Saturday, February 6, 2010

200 lumen per Watt Efficacy barrier broken

This is great news:
Cree has demonstrated 208 lumens per watt efficacy (luminous efficiency) in a laboratory LED. I can hardly wait to see these in full production. Still a long way to go for low-cost volume manufacturing, but it's nice to see such great progress in the last few years.

Wednesday, February 3, 2010

From 70 to 90% energy savings for walkway lighting


I don't have all the details yet, but the information I received from a systems integrator in Canada indicates a big improvement in energy savings by using a wireless control network. The integrator installed new lights along a walkway at (or near) one of the Olympic venues there, and by using LED fixtures (not sure what type of light was replaced, probably some type of HID) they saved 70% or so on energy consumption. I suspect that, in terms of total light emitted, the new fixtures don't put out as much light overall, but they only put light exactly where it's needed. If I'm guessing correctly, this will also reduce wasted light spilling into the sky ("light pollution").

The kicker is when they added some new controls that I worked on. The lights were all powered by a single wiring circuit under ground. The whole circuit is controlled by a single light sensor or timer, so all the lights come on at one time and stay on all night long. The LED dimmer we provided behaves differently, however, and always turns on to 50% brightness (25% energy usage because the eye perceives brightness on "square root of energy" curve). The integrator put motion detectors on each light pole and connected them to our controller. With the additional energy saved when nobody is around, I'm told the energy savings (compared to the original lights) went up to over 90%. That's a lot of kWh each year.

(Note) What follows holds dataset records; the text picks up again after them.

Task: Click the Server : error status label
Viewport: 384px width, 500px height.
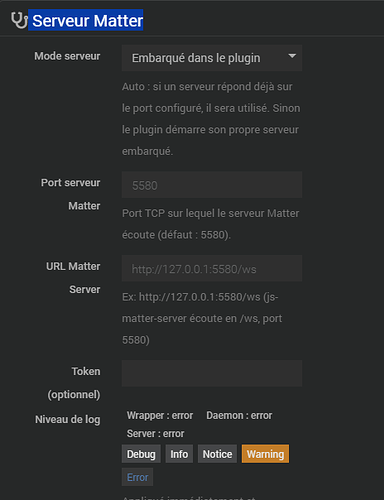Action: pos(155,434)
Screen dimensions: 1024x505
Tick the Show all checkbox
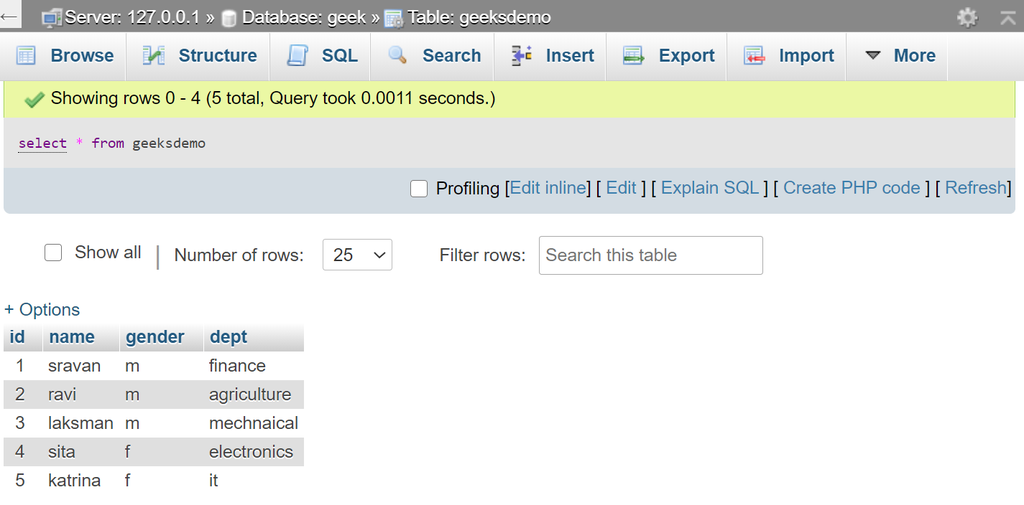pos(53,253)
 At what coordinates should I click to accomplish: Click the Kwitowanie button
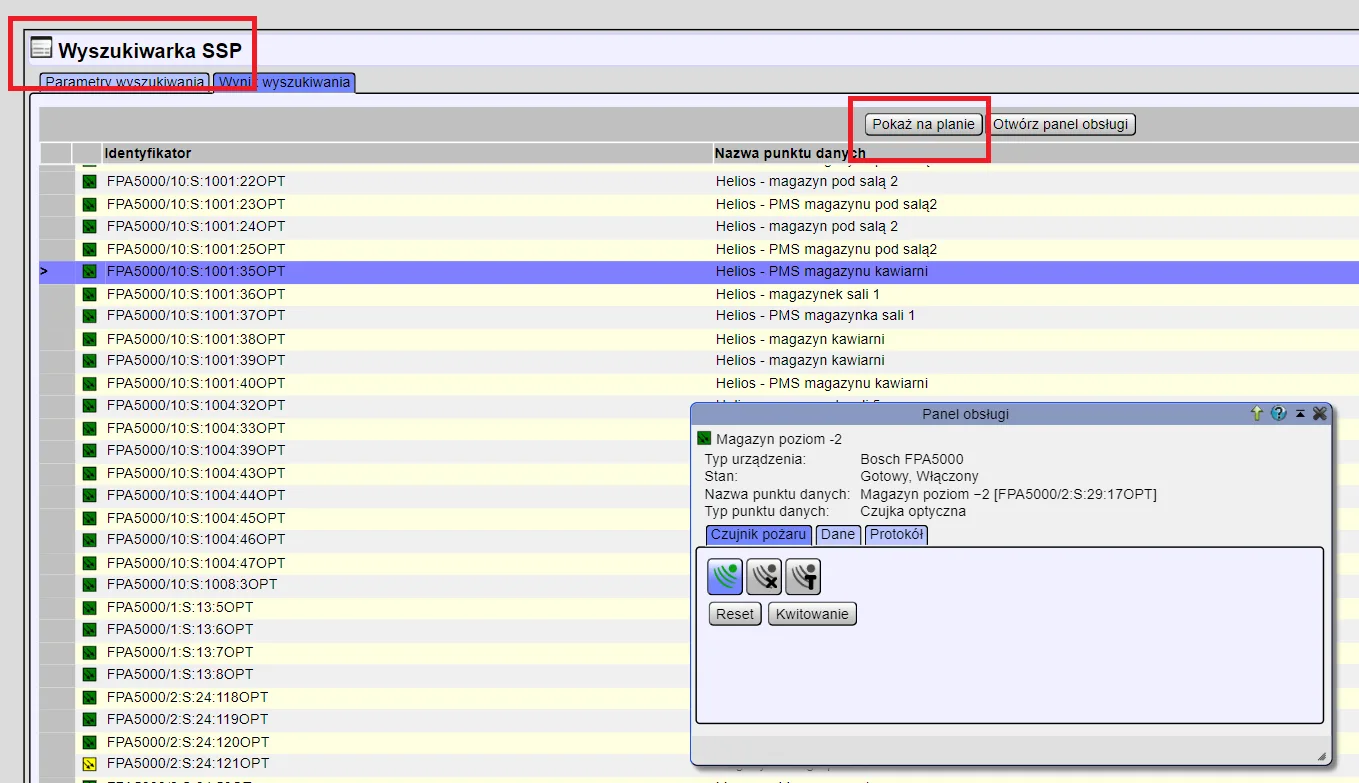click(812, 614)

Here's where it gets interesting: we set up all the controllers to self-associate into a pseudo-mesh network. Instead of each motion detector turning it's own light up to 100% when people walk by, the message is automatically repeated along the string of poles, turning all the lights up. After 5 minutes (with no motion at any pole) the lights all dim back down slowly.

It's a little departure from the way we usually build wireless control systems. Typically we want each dimmer to respond to just a few battery-free wireless control switches or maybe one or two solar-powered occupancy sensors. In this case, however, it needs to be more of a free-for-all, where any control point can stimulate a response from all other participants in the system.